Activity: Using the records below, please work out how many lines contain "computer"; answer with the number alone.

Pixel coordinate grounding data:
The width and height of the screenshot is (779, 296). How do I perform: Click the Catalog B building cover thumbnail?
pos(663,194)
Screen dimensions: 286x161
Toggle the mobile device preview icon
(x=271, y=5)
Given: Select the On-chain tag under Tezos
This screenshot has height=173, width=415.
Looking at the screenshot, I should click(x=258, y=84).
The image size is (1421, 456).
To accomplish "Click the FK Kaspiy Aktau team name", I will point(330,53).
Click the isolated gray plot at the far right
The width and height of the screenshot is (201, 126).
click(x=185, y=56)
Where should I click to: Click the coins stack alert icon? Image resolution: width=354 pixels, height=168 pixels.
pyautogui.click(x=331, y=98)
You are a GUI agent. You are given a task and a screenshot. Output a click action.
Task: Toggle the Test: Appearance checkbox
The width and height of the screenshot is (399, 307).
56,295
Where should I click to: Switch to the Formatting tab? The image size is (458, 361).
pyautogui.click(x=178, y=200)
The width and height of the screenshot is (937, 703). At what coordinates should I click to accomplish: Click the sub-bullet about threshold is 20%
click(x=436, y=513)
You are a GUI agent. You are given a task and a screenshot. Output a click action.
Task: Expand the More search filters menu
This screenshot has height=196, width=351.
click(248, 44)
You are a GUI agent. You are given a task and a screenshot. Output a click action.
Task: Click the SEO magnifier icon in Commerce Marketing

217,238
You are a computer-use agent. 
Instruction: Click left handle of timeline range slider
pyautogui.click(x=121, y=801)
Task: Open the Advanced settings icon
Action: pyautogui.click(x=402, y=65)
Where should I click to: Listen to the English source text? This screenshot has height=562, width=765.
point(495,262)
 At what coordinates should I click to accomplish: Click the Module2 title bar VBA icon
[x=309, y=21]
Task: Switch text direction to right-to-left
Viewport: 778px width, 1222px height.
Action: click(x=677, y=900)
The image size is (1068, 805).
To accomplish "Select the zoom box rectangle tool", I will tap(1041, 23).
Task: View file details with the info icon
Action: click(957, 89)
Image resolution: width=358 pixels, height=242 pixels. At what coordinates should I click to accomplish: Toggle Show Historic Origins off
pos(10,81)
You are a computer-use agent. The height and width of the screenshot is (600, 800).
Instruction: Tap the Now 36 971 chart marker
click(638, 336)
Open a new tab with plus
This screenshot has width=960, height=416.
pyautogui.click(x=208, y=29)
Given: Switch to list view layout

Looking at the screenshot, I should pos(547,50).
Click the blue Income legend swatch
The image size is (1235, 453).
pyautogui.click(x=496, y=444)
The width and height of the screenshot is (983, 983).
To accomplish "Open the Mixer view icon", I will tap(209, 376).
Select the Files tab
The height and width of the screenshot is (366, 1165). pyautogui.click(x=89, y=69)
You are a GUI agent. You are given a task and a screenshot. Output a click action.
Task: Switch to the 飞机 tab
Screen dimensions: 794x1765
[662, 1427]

Problem solution: 2